La rentrée scolaire 2026-2027 n’a pas été effective dans plusieurs localités du territoire de Mambasa, en Ituri, en raison de la situation sécuritaire. Au moins 43 civils ont été tués dans des attaques attribuées aux ADF entre le 27 août et le 1er septembre, rapportent des sources locales et des organisations de défense des droits humains.
Selon les mêmes sources, au moins 15 villages ont été ciblés durant cette période. Parmi les localités touchées figurent Biamu, Mabakufa, Amani, Mahihi, Pangoite, Lelesi et Kalongo.
Outre les pertes en vies humaines, ces attaques ont causé d’importants dégâts matériels.
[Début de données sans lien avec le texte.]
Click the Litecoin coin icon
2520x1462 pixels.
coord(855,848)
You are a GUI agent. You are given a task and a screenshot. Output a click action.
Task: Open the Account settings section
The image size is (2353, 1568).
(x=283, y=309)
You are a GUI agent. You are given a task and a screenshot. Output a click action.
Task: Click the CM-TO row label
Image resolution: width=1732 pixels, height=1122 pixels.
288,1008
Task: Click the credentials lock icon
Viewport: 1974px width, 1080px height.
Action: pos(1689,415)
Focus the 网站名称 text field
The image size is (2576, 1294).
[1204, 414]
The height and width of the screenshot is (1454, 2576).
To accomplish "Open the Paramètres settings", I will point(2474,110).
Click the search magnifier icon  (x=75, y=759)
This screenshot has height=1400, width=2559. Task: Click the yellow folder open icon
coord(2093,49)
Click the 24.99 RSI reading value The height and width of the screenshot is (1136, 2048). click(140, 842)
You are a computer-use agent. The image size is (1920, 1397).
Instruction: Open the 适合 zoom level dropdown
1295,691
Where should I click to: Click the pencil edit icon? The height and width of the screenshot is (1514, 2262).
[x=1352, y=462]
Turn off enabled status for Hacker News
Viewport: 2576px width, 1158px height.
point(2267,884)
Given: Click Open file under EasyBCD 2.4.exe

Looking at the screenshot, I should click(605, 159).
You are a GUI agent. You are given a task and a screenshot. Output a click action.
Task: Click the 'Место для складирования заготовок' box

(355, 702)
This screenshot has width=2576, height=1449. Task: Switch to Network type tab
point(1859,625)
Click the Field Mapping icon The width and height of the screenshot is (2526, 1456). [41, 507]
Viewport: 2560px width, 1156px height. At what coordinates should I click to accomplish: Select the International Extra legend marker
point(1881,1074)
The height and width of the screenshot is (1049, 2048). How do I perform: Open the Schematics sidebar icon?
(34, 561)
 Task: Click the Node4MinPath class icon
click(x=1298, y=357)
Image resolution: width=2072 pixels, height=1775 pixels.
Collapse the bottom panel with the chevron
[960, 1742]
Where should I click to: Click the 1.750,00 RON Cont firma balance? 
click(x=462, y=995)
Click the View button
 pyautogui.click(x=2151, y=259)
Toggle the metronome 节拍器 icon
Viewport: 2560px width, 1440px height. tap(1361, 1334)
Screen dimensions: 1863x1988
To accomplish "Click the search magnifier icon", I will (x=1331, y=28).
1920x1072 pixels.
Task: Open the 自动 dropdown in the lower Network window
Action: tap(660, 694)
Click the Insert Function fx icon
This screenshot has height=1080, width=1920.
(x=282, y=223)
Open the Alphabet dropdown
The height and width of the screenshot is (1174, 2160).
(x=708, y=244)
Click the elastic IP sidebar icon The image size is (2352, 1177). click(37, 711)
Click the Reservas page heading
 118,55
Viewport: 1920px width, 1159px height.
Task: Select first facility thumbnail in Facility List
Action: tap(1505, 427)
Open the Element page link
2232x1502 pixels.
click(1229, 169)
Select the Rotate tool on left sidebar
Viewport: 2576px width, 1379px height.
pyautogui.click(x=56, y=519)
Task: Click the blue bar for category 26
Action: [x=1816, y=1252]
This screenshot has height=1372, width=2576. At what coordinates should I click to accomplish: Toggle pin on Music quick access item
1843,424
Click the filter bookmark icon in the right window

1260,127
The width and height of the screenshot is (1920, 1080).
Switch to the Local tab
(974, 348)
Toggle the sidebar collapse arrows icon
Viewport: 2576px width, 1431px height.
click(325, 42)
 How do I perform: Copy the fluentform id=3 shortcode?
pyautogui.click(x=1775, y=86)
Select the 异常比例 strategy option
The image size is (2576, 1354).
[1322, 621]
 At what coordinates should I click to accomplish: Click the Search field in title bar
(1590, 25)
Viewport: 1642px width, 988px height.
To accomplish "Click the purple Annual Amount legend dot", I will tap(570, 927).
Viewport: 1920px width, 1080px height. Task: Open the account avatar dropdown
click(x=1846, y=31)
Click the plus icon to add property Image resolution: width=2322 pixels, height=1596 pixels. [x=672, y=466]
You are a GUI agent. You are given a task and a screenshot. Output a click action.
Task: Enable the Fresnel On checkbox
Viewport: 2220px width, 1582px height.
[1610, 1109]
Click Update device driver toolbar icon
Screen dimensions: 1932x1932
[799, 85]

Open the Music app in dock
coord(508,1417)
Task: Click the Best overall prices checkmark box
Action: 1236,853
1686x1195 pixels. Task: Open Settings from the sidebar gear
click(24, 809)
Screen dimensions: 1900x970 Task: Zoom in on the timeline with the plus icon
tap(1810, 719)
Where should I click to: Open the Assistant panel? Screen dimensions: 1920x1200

Le bilan provisoire fait état de 53 maisons incendiées et de plusieurs biens de la population emportés lors des pillages.
La situation a également entraîné le déplacement de nombreuses familles. Des habitants ont quitté leurs villages pour se réfugier dans des zones qu’ils considèrent comme plus sûres.
La violence s’est également poursuivie dans le territoire voisin d’Irumu. Lundi, des incursions attribuées aux ADF ont été rapportées dans les villages de Bandikafu, Bamande et Bandeseibo, rapporte la radio Okapi.
Selon les organisations qui suivent la situation, plusieurs habitants de ces localités ont fui vers Mungamba à la recherche de sécurité.
Les écoles affectées
Ces déplacements ont eu des répercussions sur la rentrée scolaire, prévue le 1er septembre sur l’ensemble du territoire national. Dans les zones touchées par les violences, plusieurs écoles n’ont pas ouvert leurs portes. Des élèves, des enseignants et des parents ont été contraints de quitter leurs milieux à la suite des attaques.
La société civile demande aux autorités de renforcer la sécurité afin de favoriser le retour des populations déplacées. Elle plaide également pour la sécurisation des établissements scolaires afin de permettre aux enfants de reprendre les cours dans des conditions normales.